My router supports WAN capture and I figured out the external IP the camera connected to with that, and the router also let's me block IPs. Quite a complicated thing to do for most people though!
I made sure I bought wired and kept the box unconnected from our network. If I develop an overwhelming urge for off-site monitoring, well that's what subnets, VPN's, & c. are for. Recording (deliveries anyone?) and bonking when someone comes on-property were my interests.
There are far too may devices out there were you can't change its password or upgrade its firmware. Some of them will have a device-unique password, but is mathematically derived from its MAC address or serial number (Which it'll stuff into every outgoing packet...)
> ... just block the GRE ports and ignore such requests?
Well that would be what the DDoS management service would do. But it needs the ability to divert all the traffic through a site which a) has the bandwidth and b) is able to apply filters to that volume of traffic.
Most ISPs won't have the means to redirect all that traffic AND filter it - even if they have the upstream bandwidth. Trying to filter it at your own site is useless because it's too late then - a few Gbps of traffic down your 10-100Mbps pipe will completely overwhelm everything.
And then there is the issue that dealing with this needs prior planning. It's no good phoning up your ISP and asking them to do it "on the fly" as they won't have anything in place.
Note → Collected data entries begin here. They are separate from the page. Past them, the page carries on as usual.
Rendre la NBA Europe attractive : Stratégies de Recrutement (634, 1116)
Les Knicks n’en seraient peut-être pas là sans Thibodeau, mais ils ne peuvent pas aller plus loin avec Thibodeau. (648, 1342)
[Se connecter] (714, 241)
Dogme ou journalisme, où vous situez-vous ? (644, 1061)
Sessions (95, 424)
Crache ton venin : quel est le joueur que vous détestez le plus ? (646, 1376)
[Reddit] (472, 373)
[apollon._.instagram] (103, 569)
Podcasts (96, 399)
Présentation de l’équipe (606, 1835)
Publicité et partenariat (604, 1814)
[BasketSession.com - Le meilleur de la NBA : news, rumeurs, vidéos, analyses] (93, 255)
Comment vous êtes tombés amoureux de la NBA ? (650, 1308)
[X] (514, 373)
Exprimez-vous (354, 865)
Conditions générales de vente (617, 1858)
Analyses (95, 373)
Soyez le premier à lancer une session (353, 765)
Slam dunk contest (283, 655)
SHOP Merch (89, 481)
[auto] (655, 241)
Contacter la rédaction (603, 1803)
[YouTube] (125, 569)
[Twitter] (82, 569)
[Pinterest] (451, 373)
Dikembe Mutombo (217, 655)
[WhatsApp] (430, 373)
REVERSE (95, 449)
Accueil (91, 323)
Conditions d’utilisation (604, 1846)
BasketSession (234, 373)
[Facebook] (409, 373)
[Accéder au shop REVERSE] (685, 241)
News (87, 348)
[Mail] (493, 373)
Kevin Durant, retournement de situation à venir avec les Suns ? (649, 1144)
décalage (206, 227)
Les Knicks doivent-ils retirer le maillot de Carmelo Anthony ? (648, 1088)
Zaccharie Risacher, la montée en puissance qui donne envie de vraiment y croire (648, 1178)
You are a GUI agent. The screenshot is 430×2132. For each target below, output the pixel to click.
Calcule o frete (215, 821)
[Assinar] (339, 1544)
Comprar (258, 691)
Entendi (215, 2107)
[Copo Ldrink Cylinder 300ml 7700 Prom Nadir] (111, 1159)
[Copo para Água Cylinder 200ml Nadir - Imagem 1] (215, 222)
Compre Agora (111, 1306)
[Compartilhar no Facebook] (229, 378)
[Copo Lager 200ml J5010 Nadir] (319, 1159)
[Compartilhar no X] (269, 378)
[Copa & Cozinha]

This is where the DDoD mitigation services come in - what to do when it happens is pre-arranged, so you call them up, they trigger the required changes (typically changing the advertised route), and filter the traffic from their own network before passing it (the filtered :good: traffic) on to you.
Yeah you could. Depending on the router...however even dropped packets could technically cause a DDoS. The router/firewall still has to determine what a packet is before it drops it. A big enough queue of traffic could fill the routers memory up or put a significant load on the processor to prevent other traffic getting through.
Your best bet is to redirect it upstream somewhere.
Whichever has the lowest overhead.
In this case they redirected to a sinkhole.
I generally reserve an IP or two with old crap hardware for this very purpose.
It also helps to have a website that can be shifted easily. This may be part of the reason static content generators are becoming more popular.
In So-IoT Russia they have strong DDoS. Russian DDoS. Covered in bears.
Also, Putin could probably DDoS you by himself. With his shirt off. In the wilderness. Whilst riding a bear that he tamed himself by hypnotising it by waving his massive (and 150% heterosexual) cock and balls.
At least thats what his press team would say.
Seems that IoT is about to bite itself in the ass... if it hasn't already. Add zilch security to basically solutions looking for problems.
As for the cameras... while necessary for many businesses and home security, the manufacturers just don't give a crap as to who has access to them. Pity... security of the device could be a selling point, in my opinion.
The irony of security devices with zilch security shouldn't be lost on anyone.
The way forward is to prosecute a few people for participating in a DDoS.
If they turn around and sue their suppliers, things would change pretty fast. Finding there are liabilities involved is a rapid way of making people aware of the consequences of their negligence.
Are you feeling it now, Mr Krebs?
Seriously though, how long are we going to suffer all this hell of unsecured gadgets and a systems before we get something even remotely secure... (haha, geddit?)
Maybe someone should use such a network and go hit he designers systems, give them a taste of a problem of their own making, methinks?